An 18-month, randomized, double-blind, placebo-controlled study of GH, followed by 6-month observation.

Methods

In this study, 77 adults (53% men), aged 18–65 years, BMI ≥ 25 kg/m2, and BMD T- or Z-score ≤ −1.0 were randomized to daily subcutaneous GH or placebo, targeting IGF1 in the upper quartile of the age-appropriate normal range. Forty-nine completed 18 months. DXA, volumetric quantitative CT, and high-resolution peripheral quantitative CT were performed.

Results

Pre-treatment mean age (48 ± 12 years), BMI (33.1 ± 5.7 kg/m2), and BMD were similar between groups.

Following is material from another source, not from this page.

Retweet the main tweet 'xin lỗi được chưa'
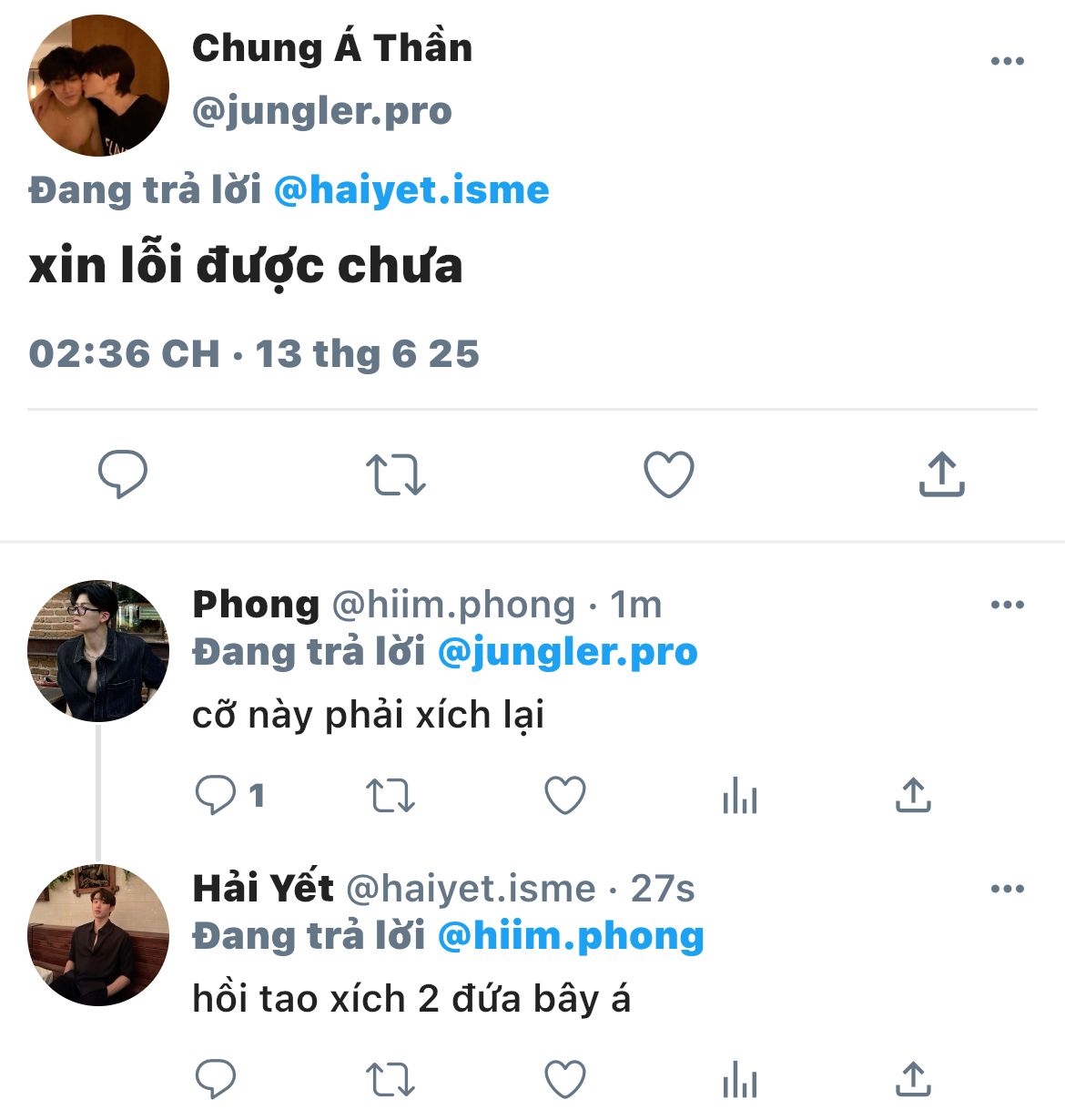The image size is (1065, 1120). pyautogui.click(x=396, y=474)
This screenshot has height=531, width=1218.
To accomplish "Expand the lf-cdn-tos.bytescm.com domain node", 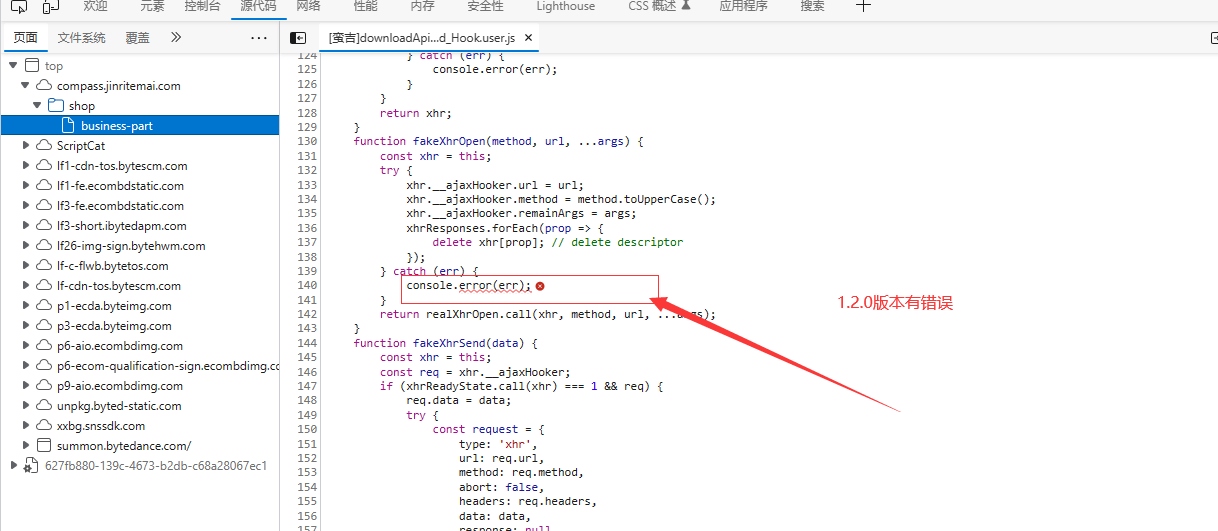I will pyautogui.click(x=26, y=286).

P1NP, osteocalcin, and CTX increased (P < 0.005) and visceral adipose tissue decreased (P = 0.04) at 18 months in the GH vs placebo group. Hip and radius aBMD, spine and tibial vBMD, tibial cortical thickness, and radial and tibial failure load decreased in the GH vs placebo group (P < 0.05). Between 18 and 24 months (post-treatment observation period), radius aBMD and tibia cortical thickness increased in the GH vs placebo group. At 24 months, there were no differences between the GH and placebo groups in bone density, structure, or strength compared to baseline.

Conclusions

GH administration for 18 months increased bone turnover in adults with overweight/obesity. It also decreased some measures of BMD, bone microarchitecture, and bone strength, which all returned to pre-treatment levels 6 months post-therapy. Whether GH administration increases BMD with longer treatment duration, or after mineralization of an expanded remodeling space post-treatment, requires further investigation.